In a wild 48 hours, President Donald Trump imposed large tariffs on our three biggest trading partners (Mexico, Canada and China) and then paused them on our two closest neighbors for 30 days while the two sides try to work out a settlement. What that resolution might amount to remains unclear, particularly in the case of Canada.
To add to the commotion, on Monday, the administration took steps to shut down USAID, our biggest provider of foreign assistance.
The announcement, which was previewed on Friday afternoon, sent stock markets swooning. From its midday Friday level, the S&P dropped by 3% to its Monday low point before retracing part of its drop after the pause was announced. The Dow Jones Industrial Average had a smaller decline because it is more heavily weighted to manufacturing companies that would benefit from the tariffs while the Nasdaq Composite, which is disproportionately comprised of growth companies, fell by more, in part because of fears that the tariffs would cause an economic slowdown.
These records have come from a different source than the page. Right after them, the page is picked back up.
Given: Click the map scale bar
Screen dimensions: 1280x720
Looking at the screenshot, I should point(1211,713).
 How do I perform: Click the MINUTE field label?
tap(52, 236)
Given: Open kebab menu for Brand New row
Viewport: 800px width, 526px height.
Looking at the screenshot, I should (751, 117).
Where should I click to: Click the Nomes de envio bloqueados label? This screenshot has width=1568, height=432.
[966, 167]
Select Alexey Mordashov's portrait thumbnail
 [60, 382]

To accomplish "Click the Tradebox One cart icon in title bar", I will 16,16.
Why such a strong reaction? Because Mexico and Canada — along with China — are our three largest trading partners, together accounting for 42% of all imports. All told, in 2023, we imported more than $1.3 trillion of products from the trio; to put that in perspective, our gross domestic product in 2023 was $27.4 trillion.
The two principal reasons cited by Trump for the tariffs on Mexico and Canada were smuggling of fentanyl and illegal immigration. That was peculiar in the case of Canada because virtually no fentanyl or illegal immigrants come across our northern border.
With respect to Mexico, fentanyl smuggling is clearly a problem, although it has been a decreasing one since April 2023. And the newly elected president of Mexico, Claudia Sheinbaum, had already taken further steps to address the issue.
As for illegal immigration, this too had already peaked and crossings between official ports of entry is now below where it was when Trump left office in early 2021.
Nonetheless, Sheinbaum agreed to send 10,000 troops to the border to placate Trump while negotiations occur.
The USAID development was remarkable in part because it appeared to include a tug of war between Elon Musk, who advocates shutting down the agency entirely, and the new Secretary of State, who said that he would now serve as acting director and wants some of USAID’s functions preserved.
Let’s put our foreign assistance in perspective. American aid peaked after World War II, when the Marshall Plan played the central role in rebuilding Europe. By last year, our total foreign aid budget was just 0.2% of GDP, down from 0.48% in 1980. That puts our foreign aid budget as a share of GDP last among the seven members of the G-7, which average 0.46% — almost 2 ½ times as much.
The $63 billion we spend annually on total foreign aid is just 1% of our budget. But public opinion surveys have found that many Americans think we spend as much as 20% of our budget on foreign aid.